I also recently started the first Death Café in New York City. There’s usually 12 to 14 people who get together at a nice coffee place, and over coffee, tea and dinner or dessert, everybody discusses death. Everyone is there for a different reason. This is not a group of grievers. I’ve had some people who are with hospice. I’ve had journalists who are looking to write about the whole new trend. I had one woman who had attempted suicide twice. I had a young college student who was studying, taking a class on death and dying and she thought she would find information to write on a paper. It’s a wonderful concept, and the ages range from college students to a woman in her 80s. Outside of the Death Cafe, we talk about life and ignore death as if we could avoid it. In the Death Cafe, we openly talk about death, dying and living fully.

How did you get into health coaching?

I’ve been coaching my entire life. For 10 years I was a case manager at a managed care facility. It was very frustrating. When I first began it was very satisfying; the patient load was low and I felt as if I was impacting people’s lives. I got to know the patients and their doctors well; the doctors knew who I was, and what my purpose was in helping the patients. But by the time I left the workload was about 260 patients. It was impossible to effectively help these people change their diet, incorporate exercise. It was just overwhelming. So I left and started grief coaching.

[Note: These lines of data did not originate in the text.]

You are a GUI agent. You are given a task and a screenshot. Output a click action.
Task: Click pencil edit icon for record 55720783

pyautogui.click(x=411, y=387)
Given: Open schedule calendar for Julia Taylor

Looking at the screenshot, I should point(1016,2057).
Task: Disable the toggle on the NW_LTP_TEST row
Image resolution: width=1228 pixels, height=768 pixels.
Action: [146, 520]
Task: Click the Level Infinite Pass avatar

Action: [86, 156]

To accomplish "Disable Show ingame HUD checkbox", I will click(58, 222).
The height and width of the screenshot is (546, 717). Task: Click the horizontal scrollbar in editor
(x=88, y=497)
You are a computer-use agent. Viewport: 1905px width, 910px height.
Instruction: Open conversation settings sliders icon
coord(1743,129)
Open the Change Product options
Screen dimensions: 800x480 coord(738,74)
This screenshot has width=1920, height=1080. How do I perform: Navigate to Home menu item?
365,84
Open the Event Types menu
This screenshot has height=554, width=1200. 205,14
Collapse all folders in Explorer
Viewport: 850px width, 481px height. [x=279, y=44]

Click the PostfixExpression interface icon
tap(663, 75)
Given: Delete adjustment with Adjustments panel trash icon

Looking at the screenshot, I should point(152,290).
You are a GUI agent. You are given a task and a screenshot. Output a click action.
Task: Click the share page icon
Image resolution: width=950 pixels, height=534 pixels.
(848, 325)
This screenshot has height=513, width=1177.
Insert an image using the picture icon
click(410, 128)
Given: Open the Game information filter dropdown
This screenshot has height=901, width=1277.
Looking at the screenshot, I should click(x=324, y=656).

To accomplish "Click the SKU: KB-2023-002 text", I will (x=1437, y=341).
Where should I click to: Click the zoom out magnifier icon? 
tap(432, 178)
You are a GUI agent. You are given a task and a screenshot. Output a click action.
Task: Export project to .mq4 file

Has there been a defining moment in your career? Perhaps when you knew you were on the right road?

That would be after I left case management. After spending 27 years in healthcare, I thought I should help coach people who were diabetic, or who had heart disease, but the idea didn’t give me energy. And then one day, like a light bulb, I realized I needed to work with people who were grieving. I realized “Of course you’re supposed to be helping widows and people who have lost loved ones.” When my youngest daughter went off to college in 2009 I made my major move. I started doing it part-time so I could develop the business until I was comfortable enough to quit my full-time job.

Can you tell us a little bit about your grief recovery work?

Six years after my husband died, I came across a book called the Grief Recovery Method, by John James and Russell Friedman. It just hit me one day that I was not doing well; that I hadn’t moved emotionally forward after losing Joe. I was actually dating someone and he broke it off and I was absolutely devastated. And I realized that I couldn’t handle the goodbye. That’s when I said, “Oh boy, you’ve really not been looking at this grief at all.” We’re not a society that talks about it. Most often we don’t grieve in front of people, we grieve alone.

Can you tell us about your organization, Wise Widow?

As a grief recovery specialist to corporations, I provide information and training for managers and co-workers focusing on the necessary tools to support a returning employee after a personal loss. I use the Grief Recovery Method in my practice. I have not had a client that hasn’t had an ‘aha’ moment. I believe in it because it’s not long-term talk therapy. We’re in a society that wants it now, but you have to do the work in order to reach your goal. And this is just that. It’s a seven-week program, and there’s an assignment and my clients understand from the beginning, if you don’t do the assignment, we need to change your appointment because I will not meet with you. If they don’t do the work, we can’t move forward to the next step.

I also speak on Healthy Living After Loss where I incorporate meditation, yoga, guided imagery and nutrition. And I offer presentations on Moving Forward After Loss and The Right Thing To Do: Grief Support at Work.

What concepts or rules you follow in coaching?

The people that I work with have to be ready to work within the parameters of my program. It could be anywhere from two to 10 years since their loss, and it could be any kind of loss — it doesn’t have to be the death of someone. It could be a financial loss, any kind of a loss that triggers the same loss issues, but they have to be willing to work at shifting their grief.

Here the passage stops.